* What you have to do: Return every line of the listing below verbatim, from the first line to the last.

----

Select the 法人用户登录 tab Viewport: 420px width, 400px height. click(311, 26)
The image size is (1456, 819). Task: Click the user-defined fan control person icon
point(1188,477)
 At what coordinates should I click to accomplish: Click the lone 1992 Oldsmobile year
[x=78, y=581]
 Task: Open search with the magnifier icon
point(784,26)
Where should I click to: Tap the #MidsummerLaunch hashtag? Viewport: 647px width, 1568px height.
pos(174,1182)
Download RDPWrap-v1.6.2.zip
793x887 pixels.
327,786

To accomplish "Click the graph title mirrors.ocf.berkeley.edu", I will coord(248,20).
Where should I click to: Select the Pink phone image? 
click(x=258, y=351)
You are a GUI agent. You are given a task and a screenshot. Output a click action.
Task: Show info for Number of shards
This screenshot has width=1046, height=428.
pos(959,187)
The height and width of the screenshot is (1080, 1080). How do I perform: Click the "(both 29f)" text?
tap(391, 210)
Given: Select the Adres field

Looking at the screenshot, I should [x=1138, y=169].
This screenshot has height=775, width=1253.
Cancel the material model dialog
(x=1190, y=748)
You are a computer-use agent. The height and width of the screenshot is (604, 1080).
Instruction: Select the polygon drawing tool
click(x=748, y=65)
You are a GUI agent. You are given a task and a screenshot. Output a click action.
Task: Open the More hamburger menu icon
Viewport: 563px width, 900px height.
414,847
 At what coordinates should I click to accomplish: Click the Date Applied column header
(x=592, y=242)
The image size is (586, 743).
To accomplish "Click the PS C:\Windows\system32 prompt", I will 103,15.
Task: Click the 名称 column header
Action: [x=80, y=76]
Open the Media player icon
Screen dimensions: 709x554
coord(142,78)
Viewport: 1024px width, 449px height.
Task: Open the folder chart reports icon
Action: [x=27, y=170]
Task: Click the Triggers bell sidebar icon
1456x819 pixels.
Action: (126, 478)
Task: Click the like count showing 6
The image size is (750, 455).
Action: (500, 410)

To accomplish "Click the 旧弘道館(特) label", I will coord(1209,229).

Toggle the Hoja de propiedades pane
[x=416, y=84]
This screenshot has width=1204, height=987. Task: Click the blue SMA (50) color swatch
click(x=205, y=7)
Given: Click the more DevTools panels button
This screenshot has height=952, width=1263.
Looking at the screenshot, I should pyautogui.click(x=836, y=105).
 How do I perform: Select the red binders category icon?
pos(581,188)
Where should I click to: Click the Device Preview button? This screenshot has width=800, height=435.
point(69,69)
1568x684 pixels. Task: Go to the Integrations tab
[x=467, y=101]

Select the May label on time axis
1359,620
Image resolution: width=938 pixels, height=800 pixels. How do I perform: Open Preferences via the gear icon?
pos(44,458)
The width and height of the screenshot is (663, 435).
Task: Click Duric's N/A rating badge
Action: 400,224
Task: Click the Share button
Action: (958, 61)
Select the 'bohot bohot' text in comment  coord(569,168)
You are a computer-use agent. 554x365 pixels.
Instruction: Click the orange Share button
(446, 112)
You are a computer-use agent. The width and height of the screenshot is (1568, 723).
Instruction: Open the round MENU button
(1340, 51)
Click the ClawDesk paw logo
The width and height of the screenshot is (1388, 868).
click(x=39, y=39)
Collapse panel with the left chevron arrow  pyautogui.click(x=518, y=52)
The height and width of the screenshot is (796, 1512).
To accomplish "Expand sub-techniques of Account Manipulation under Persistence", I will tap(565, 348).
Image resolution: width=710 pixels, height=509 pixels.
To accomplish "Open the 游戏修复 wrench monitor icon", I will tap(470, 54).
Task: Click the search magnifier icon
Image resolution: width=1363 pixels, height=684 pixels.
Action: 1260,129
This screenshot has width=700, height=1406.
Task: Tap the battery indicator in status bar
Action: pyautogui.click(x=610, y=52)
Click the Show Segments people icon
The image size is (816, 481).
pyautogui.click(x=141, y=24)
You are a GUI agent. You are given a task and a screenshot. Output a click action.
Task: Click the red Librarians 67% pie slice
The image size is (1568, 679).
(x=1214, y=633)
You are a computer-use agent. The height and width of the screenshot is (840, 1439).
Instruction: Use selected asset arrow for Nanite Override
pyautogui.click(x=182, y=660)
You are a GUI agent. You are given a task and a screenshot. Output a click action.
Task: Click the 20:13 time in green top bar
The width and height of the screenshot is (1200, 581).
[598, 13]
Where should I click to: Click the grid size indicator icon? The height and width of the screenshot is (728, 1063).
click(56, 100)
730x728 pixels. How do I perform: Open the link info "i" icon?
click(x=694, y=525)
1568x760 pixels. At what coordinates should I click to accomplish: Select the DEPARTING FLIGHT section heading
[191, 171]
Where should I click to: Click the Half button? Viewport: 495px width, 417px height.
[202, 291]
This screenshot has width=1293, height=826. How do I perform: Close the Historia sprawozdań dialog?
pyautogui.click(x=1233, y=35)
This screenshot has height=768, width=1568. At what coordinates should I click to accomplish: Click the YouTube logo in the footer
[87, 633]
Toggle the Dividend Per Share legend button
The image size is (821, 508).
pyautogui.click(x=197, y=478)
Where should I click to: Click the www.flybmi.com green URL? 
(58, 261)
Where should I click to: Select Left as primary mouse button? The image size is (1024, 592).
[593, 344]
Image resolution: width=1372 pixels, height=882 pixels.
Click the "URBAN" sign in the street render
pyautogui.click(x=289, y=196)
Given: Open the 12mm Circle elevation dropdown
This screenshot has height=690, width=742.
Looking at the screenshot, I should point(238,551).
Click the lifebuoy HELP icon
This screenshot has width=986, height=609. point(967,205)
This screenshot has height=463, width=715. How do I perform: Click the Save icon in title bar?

----

* Solution for this exercise:
Select the 法人用户登录 tab Viewport: 420px width, 400px height. click(311, 26)
The image size is (1456, 819). Task: Click the user-defined fan control person icon
point(1188,477)
 At what coordinates should I click to accomplish: Click the lone 1992 Oldsmobile year
[x=78, y=581]
 Task: Open search with the magnifier icon
point(784,26)
Where should I click to: Tap the #MidsummerLaunch hashtag? Viewport: 647px width, 1568px height.
pos(174,1182)
Download RDPWrap-v1.6.2.zip
793x887 pixels.
327,786

To accomplish "Click the graph title mirrors.ocf.berkeley.edu", I will coord(248,20).
Where should I click to: Select the Pink phone image? 
click(x=258, y=351)
You are a GUI agent. You are given a task and a screenshot. Output a click action.
Task: Show info for Number of shards
This screenshot has width=1046, height=428.
pos(959,187)
The height and width of the screenshot is (1080, 1080). How do I perform: Click the "(both 29f)" text?
tap(391, 210)
Given: Select the Adres field

Looking at the screenshot, I should [x=1138, y=169].
This screenshot has height=775, width=1253.
Cancel the material model dialog
(x=1190, y=748)
You are a computer-use agent. The height and width of the screenshot is (604, 1080).
Instruction: Select the polygon drawing tool
click(x=748, y=65)
You are a GUI agent. You are given a task and a screenshot. Output a click action.
Task: Open the More hamburger menu icon
Viewport: 563px width, 900px height.
414,847
 At what coordinates should I click to accomplish: Click the Date Applied column header
(x=592, y=242)
The image size is (586, 743).
To accomplish "Click the PS C:\Windows\system32 prompt", I will 103,15.
Task: Click the 名称 column header
Action: [x=80, y=76]
Open the Media player icon
Screen dimensions: 709x554
coord(142,78)
Viewport: 1024px width, 449px height.
Task: Open the folder chart reports icon
Action: [x=27, y=170]
Task: Click the Triggers bell sidebar icon
1456x819 pixels.
Action: (126, 478)
Task: Click the like count showing 6
The image size is (750, 455).
Action: (500, 410)

To accomplish "Click the 旧弘道館(特) label", I will coord(1209,229).

Toggle the Hoja de propiedades pane
[x=416, y=84]
This screenshot has width=1204, height=987. Task: Click the blue SMA (50) color swatch
click(x=205, y=7)
Given: Click the more DevTools panels button
This screenshot has height=952, width=1263.
Looking at the screenshot, I should pyautogui.click(x=836, y=105).
 How do I perform: Select the red binders category icon?
pos(581,188)
Where should I click to: Click the Device Preview button? This screenshot has width=800, height=435.
point(69,69)
1568x684 pixels. Task: Go to the Integrations tab
[x=467, y=101]

Select the May label on time axis
1359,620
Image resolution: width=938 pixels, height=800 pixels. How do I perform: Open Preferences via the gear icon?
pos(44,458)
The width and height of the screenshot is (663, 435).
Task: Click Duric's N/A rating badge
Action: 400,224
Task: Click the Share button
Action: (958, 61)
Select the 'bohot bohot' text in comment  coord(569,168)
You are a computer-use agent. 554x365 pixels.
Instruction: Click the orange Share button
(446, 112)
You are a computer-use agent. The width and height of the screenshot is (1568, 723).
Instruction: Open the round MENU button
(1340, 51)
Click the ClawDesk paw logo
The width and height of the screenshot is (1388, 868).
click(x=39, y=39)
Collapse panel with the left chevron arrow  pyautogui.click(x=518, y=52)
The height and width of the screenshot is (796, 1512).
To accomplish "Expand sub-techniques of Account Manipulation under Persistence", I will tap(565, 348).
Image resolution: width=710 pixels, height=509 pixels.
To accomplish "Open the 游戏修复 wrench monitor icon", I will tap(470, 54).
Task: Click the search magnifier icon
Image resolution: width=1363 pixels, height=684 pixels.
Action: 1260,129
This screenshot has width=700, height=1406.
Task: Tap the battery indicator in status bar
Action: pyautogui.click(x=610, y=52)
Click the Show Segments people icon
The image size is (816, 481).
pyautogui.click(x=141, y=24)
You are a GUI agent. You are given a task and a screenshot. Output a click action.
Task: Click the red Librarians 67% pie slice
The image size is (1568, 679).
(x=1214, y=633)
You are a computer-use agent. The height and width of the screenshot is (840, 1439).
Instruction: Use selected asset arrow for Nanite Override
pyautogui.click(x=182, y=660)
You are a GUI agent. You are given a task and a screenshot. Output a click action.
Task: Click the 20:13 time in green top bar
The width and height of the screenshot is (1200, 581).
[598, 13]
Where should I click to: Click the grid size indicator icon? The height and width of the screenshot is (728, 1063).
click(56, 100)
730x728 pixels. How do I perform: Open the link info "i" icon?
click(x=694, y=525)
1568x760 pixels. At what coordinates should I click to accomplish: Select the DEPARTING FLIGHT section heading
[191, 171]
Where should I click to: Click the Half button? Viewport: 495px width, 417px height.
[202, 291]
This screenshot has width=1293, height=826. How do I perform: Close the Historia sprawozdań dialog?
pyautogui.click(x=1233, y=35)
This screenshot has height=768, width=1568. At what coordinates should I click to accomplish: Click the YouTube logo in the footer
[87, 633]
Toggle the Dividend Per Share legend button
The image size is (821, 508).
pyautogui.click(x=197, y=478)
Where should I click to: Click the www.flybmi.com green URL? 
(58, 261)
Where should I click to: Select Left as primary mouse button? The image size is (1024, 592).
[593, 344]
Image resolution: width=1372 pixels, height=882 pixels.
Click the "URBAN" sign in the street render
pyautogui.click(x=289, y=196)
Given: Open the 12mm Circle elevation dropdown
This screenshot has height=690, width=742.
Looking at the screenshot, I should point(238,551).
Click the lifebuoy HELP icon
This screenshot has width=986, height=609. point(967,205)
This screenshot has height=463, width=715. How do I perform: Click the Save icon in title bar?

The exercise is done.